Can you see the link, kids?!
In the vast majority of Sun depictions, trans* people are associated with crime and scandal and extreme abnormality, codified as a type of  "other" which exists in shadows and brothels waiting to lure us all into depravity. Even when trans* subjects exist outside of this world, they are still dehumanised as a glorified funfair attraction. So for the tabloid press, the rule is apparently to only mention trans* people when you can pass them off as a sub-human other.
It goes without saying, I think, that if even one Sun article today conveyed the same attitude towards black people, gay people, Muslims, or virtually any other minority group,  there would quite rightly be a massive scandal. But when it comes to transphobia, no-one objects. Article comments, where they exist, are just as if not more prejudiced than the article. When it comes to transphobic attitudes in the media, readers accept it as the norm. 

And so we come to the crux of the matter. The general public accept that trans* people are to be treated as not-quite-human.

It's perfectly fine to dismiss transgender men as "not real men", and transgender women as "not real women". In fact this has been the result of probably two in three face-to-face mentions of trans* people that I've personally experienced. Even perfectly nice and clever people don't see anything wrong with painting transgender and transsexual people as "fakes", and assuming that they themselves know more about what sort of person the trans* individual is than the trans individual does.

It's perfectly fine to characterise trans* people as weird or disgusting, and express the desire that they either not exist or stay far away from you.
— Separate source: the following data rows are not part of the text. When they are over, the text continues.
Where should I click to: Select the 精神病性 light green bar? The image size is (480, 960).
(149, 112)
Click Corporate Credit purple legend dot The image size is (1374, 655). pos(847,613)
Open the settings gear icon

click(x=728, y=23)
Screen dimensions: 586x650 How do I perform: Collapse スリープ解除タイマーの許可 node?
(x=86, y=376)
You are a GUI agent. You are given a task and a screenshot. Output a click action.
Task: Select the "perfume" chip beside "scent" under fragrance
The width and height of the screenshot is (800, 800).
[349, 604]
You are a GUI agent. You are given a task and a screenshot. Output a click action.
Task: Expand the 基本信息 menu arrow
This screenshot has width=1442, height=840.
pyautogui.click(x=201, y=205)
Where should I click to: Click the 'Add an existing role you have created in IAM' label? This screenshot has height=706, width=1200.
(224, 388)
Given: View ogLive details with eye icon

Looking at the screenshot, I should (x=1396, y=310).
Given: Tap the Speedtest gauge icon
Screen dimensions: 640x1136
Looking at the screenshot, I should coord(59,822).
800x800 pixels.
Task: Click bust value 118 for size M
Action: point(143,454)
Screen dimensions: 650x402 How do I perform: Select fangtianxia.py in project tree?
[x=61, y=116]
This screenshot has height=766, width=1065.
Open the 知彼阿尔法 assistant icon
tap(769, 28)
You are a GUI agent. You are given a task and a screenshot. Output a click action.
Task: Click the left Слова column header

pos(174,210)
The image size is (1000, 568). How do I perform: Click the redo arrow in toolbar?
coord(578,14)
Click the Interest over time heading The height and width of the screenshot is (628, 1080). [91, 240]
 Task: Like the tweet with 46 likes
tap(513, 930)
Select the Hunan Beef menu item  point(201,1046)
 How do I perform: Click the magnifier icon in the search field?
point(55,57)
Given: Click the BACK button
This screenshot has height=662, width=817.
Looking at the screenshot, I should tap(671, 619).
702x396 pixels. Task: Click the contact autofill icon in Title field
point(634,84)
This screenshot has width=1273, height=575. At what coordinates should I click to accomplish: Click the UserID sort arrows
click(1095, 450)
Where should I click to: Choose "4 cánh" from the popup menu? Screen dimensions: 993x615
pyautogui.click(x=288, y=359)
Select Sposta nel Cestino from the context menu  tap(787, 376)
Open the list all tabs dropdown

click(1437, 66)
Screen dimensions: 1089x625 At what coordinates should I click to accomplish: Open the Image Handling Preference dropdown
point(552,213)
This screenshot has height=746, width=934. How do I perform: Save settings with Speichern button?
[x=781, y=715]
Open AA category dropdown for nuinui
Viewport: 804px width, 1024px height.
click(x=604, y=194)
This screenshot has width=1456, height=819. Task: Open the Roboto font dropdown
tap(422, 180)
Because obviously, the discomfort you get from being in the physical presence of a trans* person once in a blue moon is a far more important issue than a trans* person's experience of being ostracised, isolated and dehumanised their entire fucking lives.

It's perfectly fine to go to great lengths to hide the fact that trans* people exist from children, assume that such knowledge is inherently corrupting to young innocence, and liken the fact that trans* people exist to descriptions of sex acts.

It's perfectly fine to use the idea of resembling a trans* person as an insult or use the fact of a trans* person's existence as the punchline to a joke.

It's perfectly fine to discuss a person's trans* status in public with people they barely know, and openly speculate about personal information regarding their body.

Except, it's not.

Transgender women, transgender men, people who crossdress, people who don't fit with the "man" or "woman2 label they were given at birth in any number of ways, are all real, living, breathing, hoping, hurting, human beings.
Oh, I'm stating the obvious? So start acting like you've internalised that fact.
You wouldn't ask a cisgender woman for descriptions of her vagina, so don't act like which genitals a trans* person has is any of your business.
You realise it's dickish to tell someone "you're not really a Christian", "you're not really British", so don't tell anyone "you're not really a man/woman".

The reason trans* people suffer so much from violation of privacy, violence, homelessness, social ostracisation, endless attempts to regulate their identity, etc, etc, is that the media and general public refuse to acknowledge them as fully human. If you have regard a trans* men as less of a man than a cisgender man, if you have ever asked a trans person "so do you still have a penis?", if you use the word "tranny" in public, if you make jokes where the punchline is "she was a he!!", then you are part of that problem.

So start giving trans* people the respect they deserve.